13 Things to Know Before You Build a Fence
Know What You Want
Before you install a fence, ask yourself what your reason is for installing it. If it's strictly utilitarian—keeping the dog in the yard—you can probably get by with a basic chain-link fence. If you're looking to block noise or add privacy, you will want something tall and solid. Chances are your wishes are complex: You want to protect pets, but you also want to add a decorative element to your home's exterior. Whatever its purpose, a fence can function in many ways, but the first step is deciding what you're looking for to choose one that works for you.
Face Your Fence the Right Way
If you're building a privacy fence, make sure you know which way a wooden fence should face. The smooth, finished side of the fence should face the neighbor. The side with the rails and posts showing should be on the inside. This is the standard way to build a backyard fence. Not only will your property look nicer this way but your neighbor will appreciate your attention to detail.
Consider Fence Materials
A white picket fence is quintessential, but before you buy wood posts and whitewash, think about the commitment you're making. Wood fences might require occasional staining or sealing and can warp and rot over time. Consider a low-maintenance material, such as vinyl, that offers the look of wood without the elbow grease. Other material options include aluminum, steel, wrought iron, and bamboo.
Mix Fencing Types
If cost is an issue, mix different types of fences. Wood picket fencing could be placed at the front of the home, for example, connecting to chain link fencing in the back. Not only will this combination fence potentially save installation costs, but it also will reduce the amount of fence that might require repainting. Mixing fencing materials and styles also adds interest to the landscape.
Do Your Research
Inquire with homeowners or neighborhood associations and municipal building code officials regarding covenants that dictate fencing look, height, and material. City and neighborhood rules may specify the better-looking side of a fence (the side that doesn't show posts and rails) be placed toward the public face of the property. Ask how far back a fence needs to be set on your property. Typically, a fence has to be set back 2 to 8 inches from sidewalks and property lines. Additionally, find out if your fence project will require a building permit.

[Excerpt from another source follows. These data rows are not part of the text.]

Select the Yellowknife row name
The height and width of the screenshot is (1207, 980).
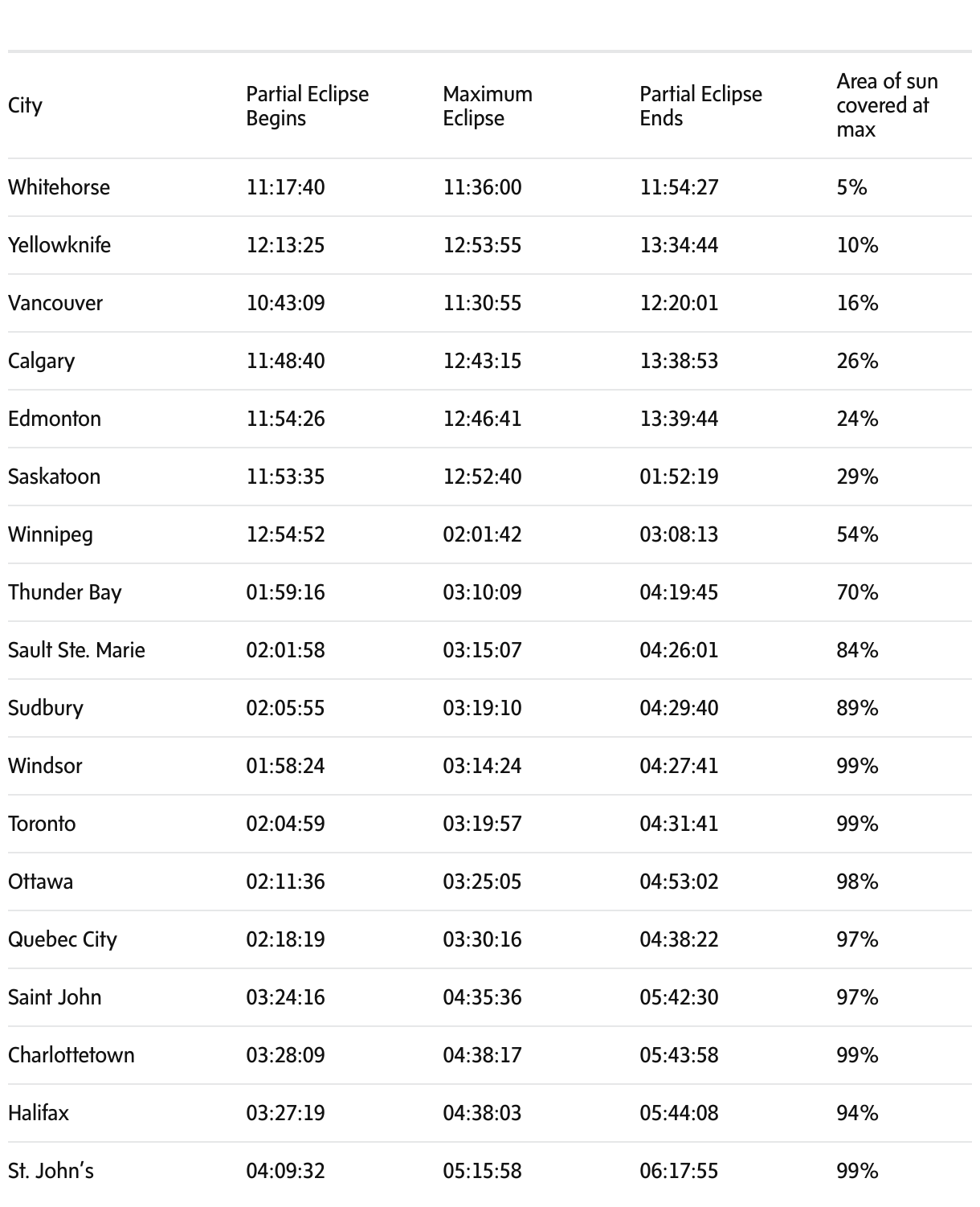tap(59, 245)
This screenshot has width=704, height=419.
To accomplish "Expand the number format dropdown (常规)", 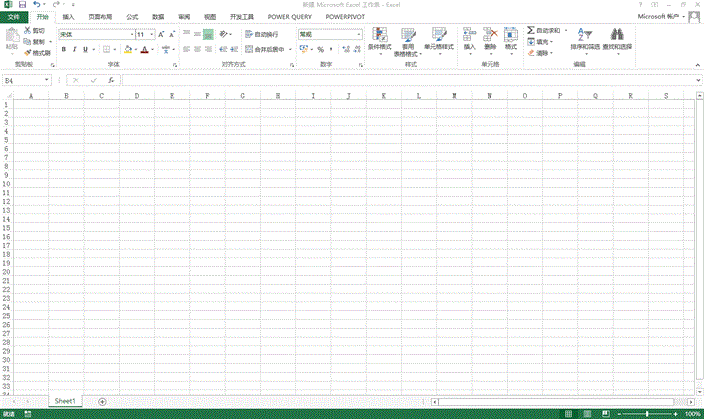I will [358, 34].
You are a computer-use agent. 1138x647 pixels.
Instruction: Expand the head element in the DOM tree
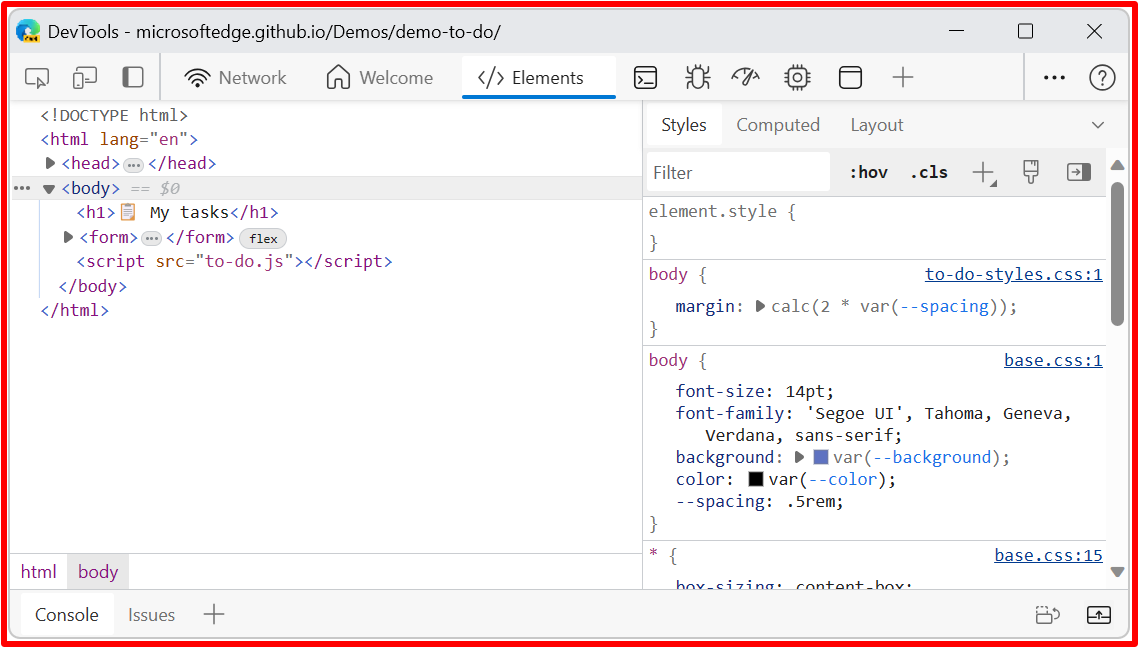tap(50, 163)
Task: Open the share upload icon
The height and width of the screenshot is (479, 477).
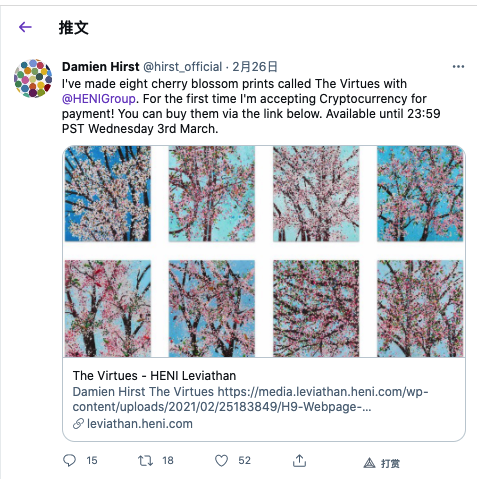Action: [299, 460]
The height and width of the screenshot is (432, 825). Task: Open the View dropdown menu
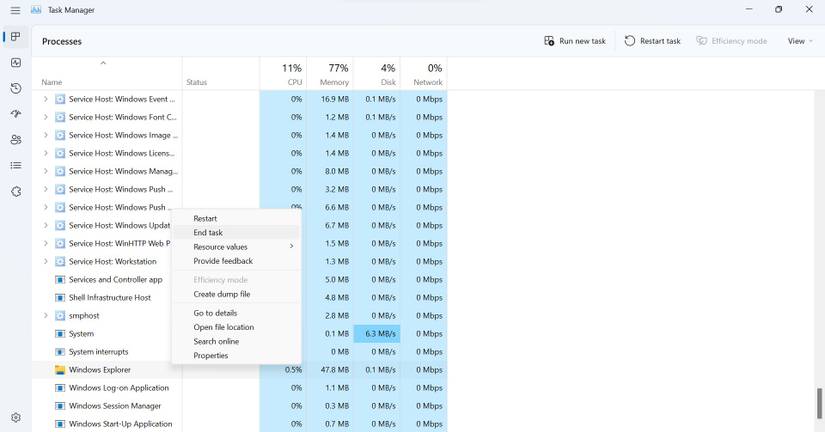pyautogui.click(x=800, y=41)
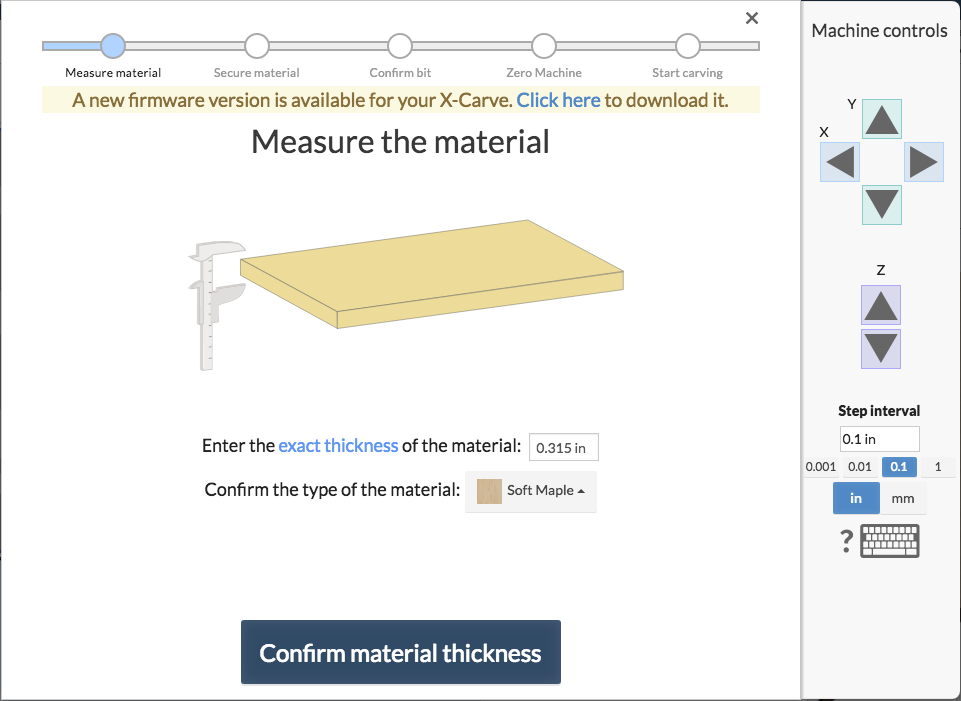Click the Soft Maple wood swatch
Image resolution: width=961 pixels, height=701 pixels.
coord(489,491)
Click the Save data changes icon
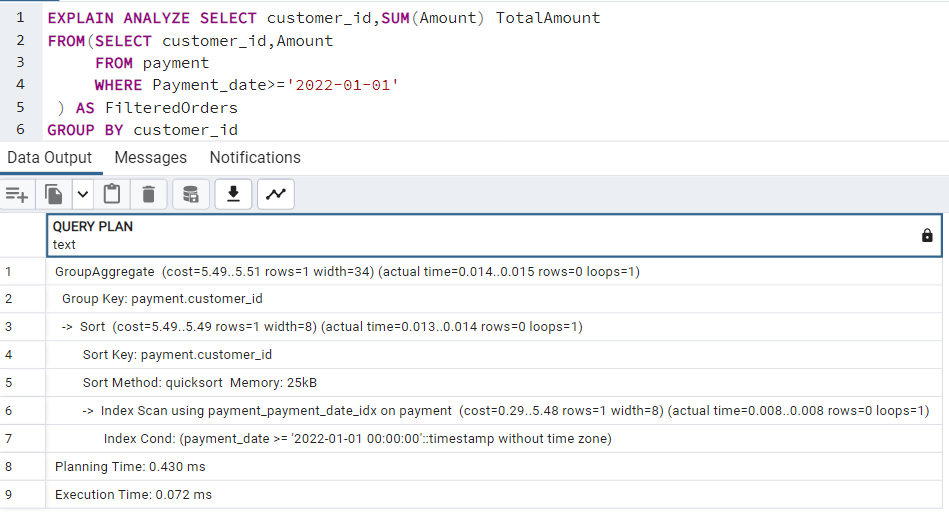This screenshot has height=514, width=949. click(191, 194)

Landscaping can be used to protect your home from weather and views and to mark property lines. Layer plantings to form pockets where others can't see your house or another part of the yard. Remember, local building codes and neighborhood fence rules may cover such living walls. Additionally, you'll need to ensure that planted materials don't overgrow such restrictions in the future.
Know How Much It Costs to Build a Fence
According to HomeAdvisor, homeowners pay between $1,673 and $3,983 to get a wooden fence installed. Wood fences cost $17 to $45 per linear foot. Lumber averages from $7 to $15 per foot while labor ranges from $10 to $30 per foot. The fence's length, height, and wood type are major factor's in the price of a new fence. Gates, hardware, and sealant are also costs that need to be budgeted into the project.
Research the Property Line
You need to know where to put a fence. To make sure that you accurately build your fence on your own property and not partially on your neighbor's land, get your property surveyed. A property survey is a document created by a surveyor that establishes a property’s boundaries and rights of way. If you’ve lost your property survey, you may be able to get it from your county’s records office.
Fence installation is harder than it looks, but the American Fence Association makes it easy to find a local fence contractor. If you decide to hire a pro, ask to see examples of fences they have installed. Choose to hire licensed companies and individuals since they're typically bonded and insured. Get three to six estimates from contractors to get a clear picture of how the companies stack up against each other.
Be a Good Neighbor
Be open and upfront with neighbors about your fencing plans. Try not to unnecessarily block their views. A party fence can be built and shared by two or more neighbors, but such agreements should be made in writing and only after the property boundaries have been professionally determined. Installing a good neighbor fence—a wood privacy fence where the finished side (the more attractive, smooth side) faces the neighbor’s property—is commonly considered good etiquette.
In cold northern climates that experience frost, concrete anchors are necessary for fence posts. The post should be secured 36 inches deep to avoid cracking in a cold snap. For warmer, damper climates, vinyl is your best material choice, as wood is susceptible to water damage. In very cold climates, wood, bamboo, and metal fences are the most durable.
For safety and convenience, plan at least two paths into a fenced area. Ensure that one of these is large enough to accommodate bulky outdoor equipment such as lawn mowers and large garbage cans. Stepping stones, pergolas, and other decorative elements can help indicate the locations of gates. A classic white picket fence paired with a matching arbor and gate makes a charming entrance to any yard.
Dress It Up
Plan on giving your fence budget a little padding to incorporate your style into your fence project. Once your fence is in place, customize it with decorative posts or finials. Depending on your home's style, you may want to paint the fence a contemporary color. Consider planting a row of flowers in front of it for a truly welcoming facade. For a fresh look, attach plant hanger hooks to a wood fence and insert pots planted with annuals to create a wall of living color.